Esto paralizaría de inmediato la aplicación del régimen abierto y obligaría a Henri Parot a retornar al establecimiento penitenciario de manera fulminante hasta que los Juzgados Centrales de Vigilancia Penitenciaria de la Audiencia Nacional dictaminen una resolución definitiva.
La inquebrantable batalla de Vox por la dignidad de las víctimas
Con esta nueva ofensiva jurídica, Vox vuelve a posicionarse como la única fuerza política que planta cara de manera sistemática a las cesiones institucionales frente al entorno de ETA.

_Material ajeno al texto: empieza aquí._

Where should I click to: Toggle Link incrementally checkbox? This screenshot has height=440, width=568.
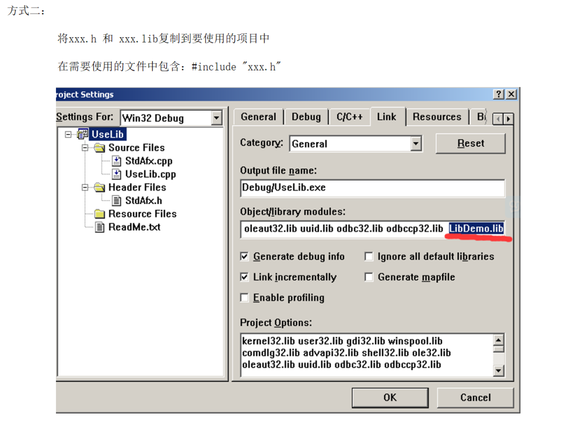click(x=245, y=277)

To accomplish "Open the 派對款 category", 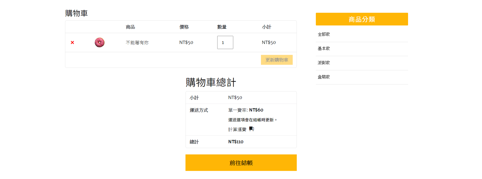I will tap(324, 63).
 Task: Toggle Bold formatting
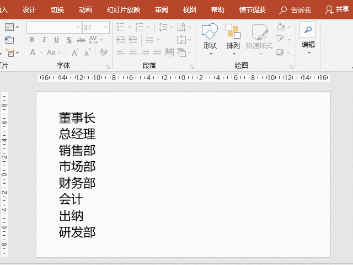pos(32,40)
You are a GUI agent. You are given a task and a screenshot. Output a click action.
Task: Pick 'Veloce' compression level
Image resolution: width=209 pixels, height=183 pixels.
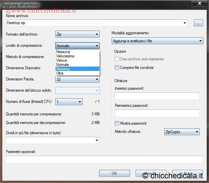tap(62, 60)
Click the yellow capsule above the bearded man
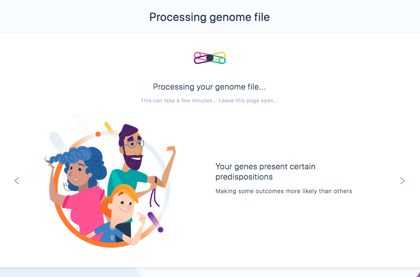The width and height of the screenshot is (420, 277). click(109, 129)
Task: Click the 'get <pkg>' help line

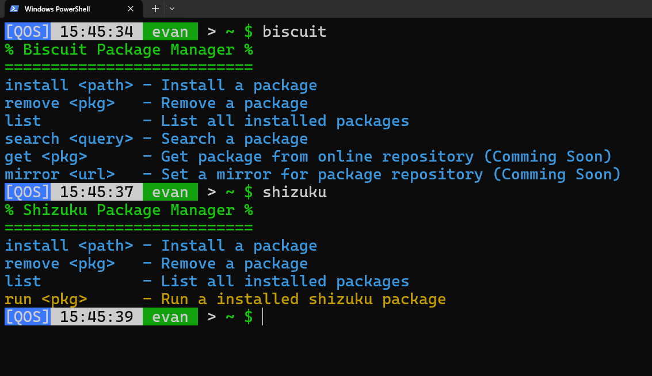Action: point(308,156)
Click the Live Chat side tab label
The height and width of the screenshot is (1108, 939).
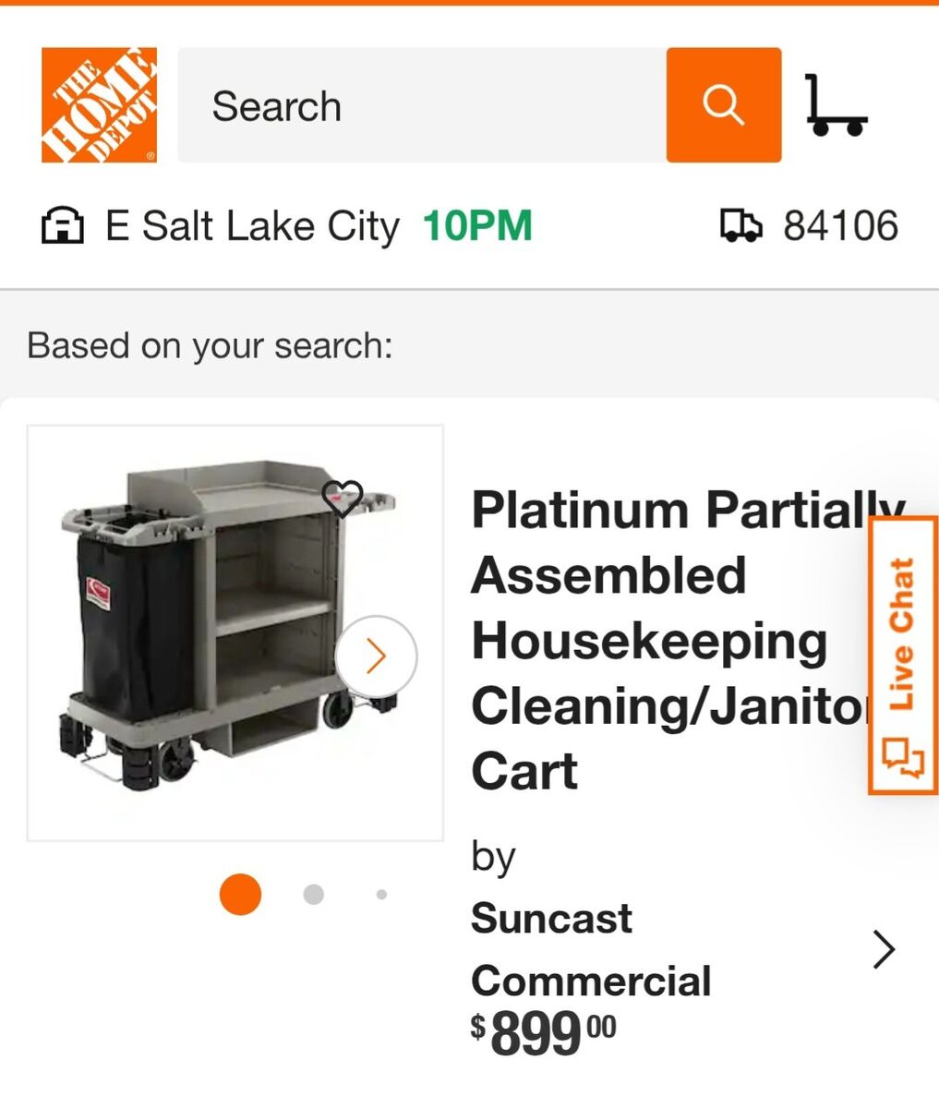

Frente a la inacción de otras formaciones, en particular el Partido Popular (PP) de Alberto Núñez Feijóo, y el amparo que los sucesivos gobiernos autonómicos y centrales han brindado a la flexibilización de las penas de los terroristas, el partido liderado por Santiago Abascal Conde demuestra que su compromiso con la memoria, dignidad y justicia de las víctimas del terrorismo no es meramente retórico, sino una batalla activa y constante en los tribunales.
Esta firme defensa judicial se alza como el último dique de contención contra el blanqueamiento criminal y la humillación que sufren los damnificados por el terrorismo en España.
Al personarse y exigir el cumplimiento estricto de la ley frente a las transferencias de competencias penitenciarias —utilizadas a menudo como moneda de cambio político—, Vox reafirma su papel indispensable en la fiscalización del Estado de Derecho, garantizando que quienes tiñeron de sangre la historia del país cumplan íntegramente con sus deudas ante la justicia y la sociedad.